One of my constant “growing edges” in life and faith is the negotiation of what is my responsibility and what is God’s. When I stop and take a look at what is happening around me, and through me, I am often surprised by how much I live as though everything depended upon me. This probably has as much to do with my own growing up as an oldest children, and the family systems of which I have inherited, as it does with my own “little” faith. Whatever the explanation(s) are for this behavior, I understand that intellectually that “it” (whatever it may be in any given situation) is not all up to me, and thankfully so. If it were really up to me, we’d be in trouble. De-Programming this as an orientation, however, is much easier said than done.

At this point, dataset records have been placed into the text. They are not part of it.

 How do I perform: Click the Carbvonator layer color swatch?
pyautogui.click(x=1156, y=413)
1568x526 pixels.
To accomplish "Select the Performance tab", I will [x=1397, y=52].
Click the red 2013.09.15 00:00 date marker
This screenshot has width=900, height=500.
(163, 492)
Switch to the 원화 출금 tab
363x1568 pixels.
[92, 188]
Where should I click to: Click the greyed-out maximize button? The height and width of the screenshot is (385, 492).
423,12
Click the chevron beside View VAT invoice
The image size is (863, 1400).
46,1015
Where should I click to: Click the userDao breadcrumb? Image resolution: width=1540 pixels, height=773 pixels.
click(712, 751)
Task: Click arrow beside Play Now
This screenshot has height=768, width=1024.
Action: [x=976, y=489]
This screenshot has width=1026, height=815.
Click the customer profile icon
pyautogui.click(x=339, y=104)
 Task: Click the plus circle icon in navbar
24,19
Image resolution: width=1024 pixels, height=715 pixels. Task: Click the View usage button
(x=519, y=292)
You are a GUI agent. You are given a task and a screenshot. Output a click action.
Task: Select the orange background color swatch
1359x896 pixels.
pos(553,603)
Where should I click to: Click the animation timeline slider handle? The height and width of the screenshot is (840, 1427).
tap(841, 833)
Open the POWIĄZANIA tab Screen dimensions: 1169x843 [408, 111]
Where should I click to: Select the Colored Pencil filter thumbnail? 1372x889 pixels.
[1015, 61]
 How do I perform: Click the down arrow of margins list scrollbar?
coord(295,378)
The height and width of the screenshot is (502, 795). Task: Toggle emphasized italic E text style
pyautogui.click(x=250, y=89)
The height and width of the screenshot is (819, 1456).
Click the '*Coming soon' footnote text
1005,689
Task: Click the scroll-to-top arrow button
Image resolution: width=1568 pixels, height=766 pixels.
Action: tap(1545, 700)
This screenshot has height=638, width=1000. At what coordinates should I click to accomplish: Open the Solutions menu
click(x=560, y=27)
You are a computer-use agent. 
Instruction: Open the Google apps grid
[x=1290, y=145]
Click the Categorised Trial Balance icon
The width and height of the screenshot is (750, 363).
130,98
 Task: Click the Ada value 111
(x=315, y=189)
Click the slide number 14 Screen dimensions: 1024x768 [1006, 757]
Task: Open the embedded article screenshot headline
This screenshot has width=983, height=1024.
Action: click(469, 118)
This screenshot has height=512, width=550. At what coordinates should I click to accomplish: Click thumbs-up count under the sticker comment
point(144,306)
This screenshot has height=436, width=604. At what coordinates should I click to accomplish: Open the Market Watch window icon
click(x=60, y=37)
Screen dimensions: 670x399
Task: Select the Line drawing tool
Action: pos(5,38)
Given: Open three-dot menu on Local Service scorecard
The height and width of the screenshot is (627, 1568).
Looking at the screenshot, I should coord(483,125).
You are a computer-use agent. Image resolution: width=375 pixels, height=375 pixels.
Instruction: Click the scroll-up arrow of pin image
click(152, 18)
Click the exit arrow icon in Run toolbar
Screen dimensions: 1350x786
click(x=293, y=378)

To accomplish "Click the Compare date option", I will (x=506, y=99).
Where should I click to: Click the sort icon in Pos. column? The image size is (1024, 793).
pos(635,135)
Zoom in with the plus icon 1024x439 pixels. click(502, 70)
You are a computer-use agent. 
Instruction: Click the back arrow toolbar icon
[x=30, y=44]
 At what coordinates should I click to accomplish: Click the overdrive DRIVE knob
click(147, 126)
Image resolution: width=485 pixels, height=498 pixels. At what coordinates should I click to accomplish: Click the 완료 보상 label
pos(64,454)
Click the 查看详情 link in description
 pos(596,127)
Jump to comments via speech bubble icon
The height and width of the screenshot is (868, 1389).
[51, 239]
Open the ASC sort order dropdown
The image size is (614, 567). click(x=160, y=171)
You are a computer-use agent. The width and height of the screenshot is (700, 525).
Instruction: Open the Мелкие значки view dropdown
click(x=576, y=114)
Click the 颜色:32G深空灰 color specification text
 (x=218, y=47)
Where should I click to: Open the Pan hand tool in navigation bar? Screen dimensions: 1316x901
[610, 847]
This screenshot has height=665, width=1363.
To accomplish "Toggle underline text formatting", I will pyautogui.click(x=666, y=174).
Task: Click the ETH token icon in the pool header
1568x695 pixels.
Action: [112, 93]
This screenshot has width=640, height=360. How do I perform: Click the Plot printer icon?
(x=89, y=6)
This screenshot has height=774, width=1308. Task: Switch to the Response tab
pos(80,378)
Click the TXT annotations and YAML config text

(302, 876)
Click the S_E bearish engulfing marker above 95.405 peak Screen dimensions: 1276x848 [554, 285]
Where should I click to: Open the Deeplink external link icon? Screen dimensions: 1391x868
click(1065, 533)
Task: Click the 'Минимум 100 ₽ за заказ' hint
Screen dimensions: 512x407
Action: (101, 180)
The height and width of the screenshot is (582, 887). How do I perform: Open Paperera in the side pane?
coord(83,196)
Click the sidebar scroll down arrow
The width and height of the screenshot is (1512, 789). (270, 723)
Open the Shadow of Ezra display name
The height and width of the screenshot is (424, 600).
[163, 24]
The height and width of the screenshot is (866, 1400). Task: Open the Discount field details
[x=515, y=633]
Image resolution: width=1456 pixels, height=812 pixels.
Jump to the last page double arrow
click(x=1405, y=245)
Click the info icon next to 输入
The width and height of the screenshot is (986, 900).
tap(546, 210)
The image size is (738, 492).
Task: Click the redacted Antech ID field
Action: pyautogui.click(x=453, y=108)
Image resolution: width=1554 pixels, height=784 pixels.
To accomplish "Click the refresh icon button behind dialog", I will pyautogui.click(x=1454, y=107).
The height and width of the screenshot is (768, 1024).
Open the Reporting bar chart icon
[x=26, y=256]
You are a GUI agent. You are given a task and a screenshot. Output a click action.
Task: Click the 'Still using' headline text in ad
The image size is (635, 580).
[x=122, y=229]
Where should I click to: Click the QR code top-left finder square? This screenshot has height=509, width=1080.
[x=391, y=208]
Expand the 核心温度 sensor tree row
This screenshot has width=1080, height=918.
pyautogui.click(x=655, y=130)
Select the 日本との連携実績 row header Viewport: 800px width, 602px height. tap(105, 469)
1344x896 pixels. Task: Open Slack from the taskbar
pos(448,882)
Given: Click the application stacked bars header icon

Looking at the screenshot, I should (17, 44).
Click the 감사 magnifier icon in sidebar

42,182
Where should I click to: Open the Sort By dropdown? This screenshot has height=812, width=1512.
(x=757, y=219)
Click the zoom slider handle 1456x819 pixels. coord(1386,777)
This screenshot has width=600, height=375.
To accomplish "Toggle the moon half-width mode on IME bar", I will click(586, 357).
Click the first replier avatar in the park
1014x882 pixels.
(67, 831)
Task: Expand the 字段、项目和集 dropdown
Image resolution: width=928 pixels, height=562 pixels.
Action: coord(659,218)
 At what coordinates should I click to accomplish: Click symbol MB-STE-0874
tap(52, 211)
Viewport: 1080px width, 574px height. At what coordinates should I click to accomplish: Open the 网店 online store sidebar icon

Not long ago I was once again reminded of this struggle when I read Psalm 127:
“A Song of Ascents. Of Solomon. Unless the LORD builds the house, those who build it labor in vain. Unless the LORD guards the city, the guard keeps watch in vain. It is in vain that you rise up early and go late to rest, eating the bread of anxious toil; for he gives sleep to his beloved.” (Psalms 127:0–2)
Some queries arise for me from this:
Am I allowing the Lord to build the house? And, practically speaking, because I am one driven by a deep sense of praxis, what does it actually look like to create space for the Lord to build the house?
Do I insert myself into as many situations as possible, believing that my involvement, my presence can somehow “save” the day?
Do I trust God enough to allow God to do what it is God wants to do?
Recently I preached on a passage out of 1 John that reads:
“Everyone who believes that Jesus is the Christ has been born of God, and everyone who loves the parent loves the child. By this we know that we love the children of God, when we love God and obey his commandments.” (1 John 5:1–2)
This led me to thinking about the questions dealing with God giving birth (the greek language found in these verses uses wonderful mothering language around “begotten” and “to give birth too.”
So I wonder:
“What is Born of God?” And am I able to recognize it when it happens? Or do I try and explain it away because it is something that deeply challenges or confronts me?
Am I working on my own relationship to God in a way that I can truly and faithfully say that I will love whatever it is that God gives birth too (Loving the one giving birth leads to loving the one birthed)?
These are difficult questions. Questions that I continue to sit with. But part of what I recognized in meditating on these passages was my own need to nurture “that of God” within me. I need to recognize and be open to what God is birthing in myself, and if I cannot respond appropriately to that, how can I expect to respond appropriately to what God is birthing in those around me and in the world?
I am not interested in feeling guilty about not doing it right, or beating myself up because I constantly try to “do it myself,” or because I have little faith. I gave up on shame-based Christianity a long time ago. I know that God’s love is deep and wide. But I am interested in growing in my own awareness and growing in a way that I actually believe/live that is more free, not less. This is a different interaction with myself and others insofar my role becomes less about creating, doing and birthing something myself (the constant drive to overfunction) and more about noticing, listening, drawing out, and asking good questions (seeking a more non-anxious existence).